Infrastructure testing can also be used to test whether the organisation is complying with security policies and how effectively it can respond to security threats.
Testing can also provide assurance that the systems and security controls being tested have been configured in accordance with security best practices and that there are no vulnerabilities in the target system at the time of testing. If any vulnerabilities are found, they need to be addressed before an attack or security breach occurs.
Computer and wireless networks
In a penetration test of computer and wireless networks, the penetration tester examines the network environment for security vulnerabilities. Network penetration tests can be further divided into two categories, namely external tests and internal tests.
In computer and wireless network penetration testing, we focus on the following areas:
- firewall configuration;
- firewall bypass testing;
- stateful inspection analysis;
- deception of the intrusion prevention system;
- DNS level attacks.
Types of penetration testing
Internal penetration testing
Internal penetration testing or vulnerability assessment. Performed by connecting to your internal network and assessing internal network devices or IP address ranges for vulnerabilities.

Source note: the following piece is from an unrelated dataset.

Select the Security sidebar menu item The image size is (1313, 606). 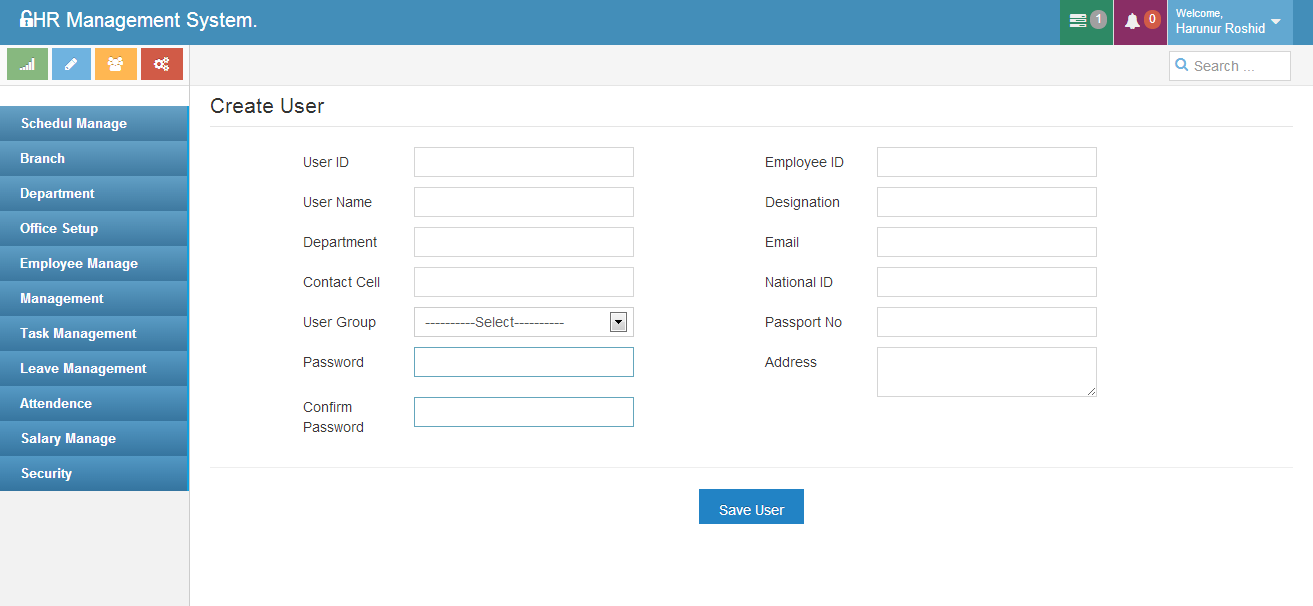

External penetration testing
External penetration testing and vulnerability assessment. Typically performed remotely and assesses external security services exposed to the internet.

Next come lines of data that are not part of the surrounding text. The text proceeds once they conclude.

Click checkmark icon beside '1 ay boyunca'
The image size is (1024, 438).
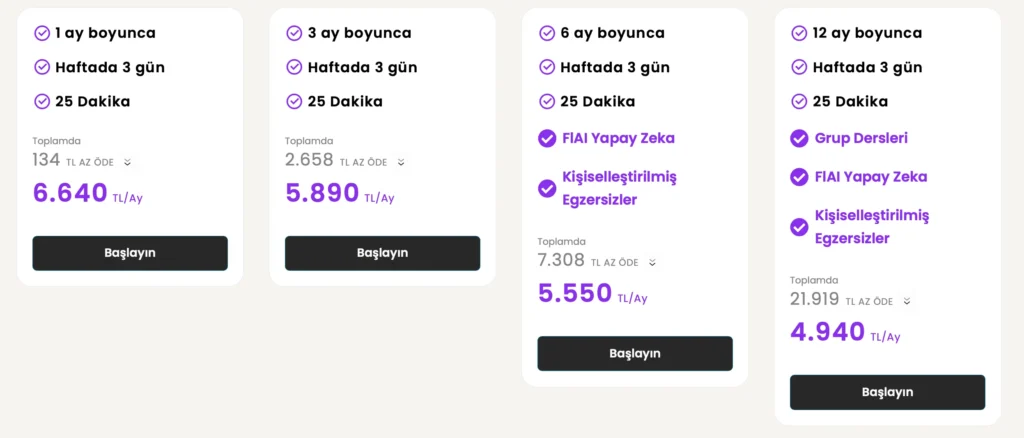click(42, 33)
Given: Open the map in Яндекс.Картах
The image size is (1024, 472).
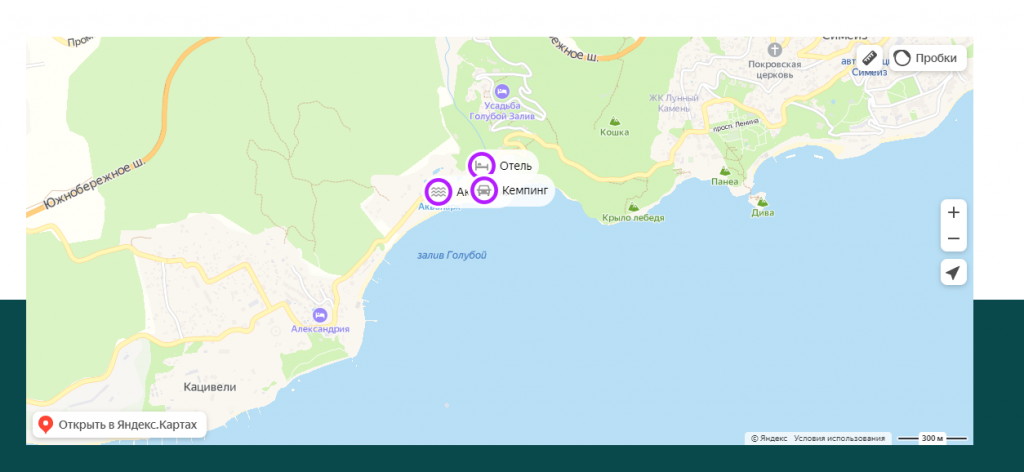Looking at the screenshot, I should 120,425.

Inclusion of penetration testing into your security program has several key benefits:
- It helps meet regulatory requirements and security policies. Penetration testing is explicitly required in some industries and conducting penetration testing helps to meet this requirement and evaluate existing security policies for potential vulnerabilities.
- It helps you evaluate your infrastructure. Infrastructure such as firewalls and DNS servers are publicly available. Any changes made to the infrastructure may leave the system vulnerable. Penetration testing helps identify real attacks that could be successful in accessing these systems.
- It identifies vulnerabilities. Penetration testing of web applications will reveal gaps in applications or vulnerable routes in infrastructure before an attacker can.